▶ _Stored data_
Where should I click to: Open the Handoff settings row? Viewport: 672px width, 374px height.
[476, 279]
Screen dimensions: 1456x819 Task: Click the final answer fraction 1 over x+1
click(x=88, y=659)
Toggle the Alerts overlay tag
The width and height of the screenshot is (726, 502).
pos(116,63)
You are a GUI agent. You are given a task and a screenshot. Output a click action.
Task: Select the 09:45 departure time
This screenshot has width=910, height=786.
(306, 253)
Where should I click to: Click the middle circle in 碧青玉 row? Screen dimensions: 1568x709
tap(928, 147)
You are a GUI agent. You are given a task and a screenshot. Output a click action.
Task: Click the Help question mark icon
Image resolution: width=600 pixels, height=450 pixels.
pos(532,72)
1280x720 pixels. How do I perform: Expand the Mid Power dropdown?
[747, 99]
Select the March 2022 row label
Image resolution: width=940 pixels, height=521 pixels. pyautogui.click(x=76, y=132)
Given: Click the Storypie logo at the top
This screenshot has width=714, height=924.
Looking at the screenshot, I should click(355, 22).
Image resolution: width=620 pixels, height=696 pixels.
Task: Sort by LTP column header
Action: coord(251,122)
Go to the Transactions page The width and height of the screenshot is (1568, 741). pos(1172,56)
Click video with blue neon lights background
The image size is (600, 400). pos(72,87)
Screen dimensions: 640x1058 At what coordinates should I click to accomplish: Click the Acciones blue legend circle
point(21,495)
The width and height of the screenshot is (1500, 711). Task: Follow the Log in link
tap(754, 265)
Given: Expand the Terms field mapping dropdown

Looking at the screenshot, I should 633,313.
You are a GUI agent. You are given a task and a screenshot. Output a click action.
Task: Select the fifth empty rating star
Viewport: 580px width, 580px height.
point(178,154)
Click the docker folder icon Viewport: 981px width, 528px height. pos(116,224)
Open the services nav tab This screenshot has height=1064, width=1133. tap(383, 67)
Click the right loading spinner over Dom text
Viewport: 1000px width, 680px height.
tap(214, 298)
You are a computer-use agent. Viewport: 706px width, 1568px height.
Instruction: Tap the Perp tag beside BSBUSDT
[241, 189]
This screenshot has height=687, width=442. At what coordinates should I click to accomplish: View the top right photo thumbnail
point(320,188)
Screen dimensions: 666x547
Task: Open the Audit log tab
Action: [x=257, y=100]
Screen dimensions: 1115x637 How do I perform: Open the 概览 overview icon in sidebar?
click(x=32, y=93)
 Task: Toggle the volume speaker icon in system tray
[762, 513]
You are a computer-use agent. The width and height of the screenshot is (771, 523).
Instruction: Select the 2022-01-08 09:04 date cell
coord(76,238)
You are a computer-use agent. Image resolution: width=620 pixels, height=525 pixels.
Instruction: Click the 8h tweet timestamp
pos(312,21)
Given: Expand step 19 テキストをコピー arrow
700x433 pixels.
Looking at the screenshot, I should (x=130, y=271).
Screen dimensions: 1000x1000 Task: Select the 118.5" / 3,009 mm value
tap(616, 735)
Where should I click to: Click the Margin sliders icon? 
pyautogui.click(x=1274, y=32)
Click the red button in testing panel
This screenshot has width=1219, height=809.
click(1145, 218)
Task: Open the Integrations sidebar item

▶ _WORK TO BE COMPLETED_
All lines of the records above that contain the word "computer" are to be copied out.

▶ _SOLVED EXERCISE_
You are a computer-use agent. Viewport: 706px width, 1568px height.
You are a computer-use agent. The width and height of the screenshot is (771, 523).
You are a computer-use agent. Image resolution: width=620 pixels, height=525 pixels.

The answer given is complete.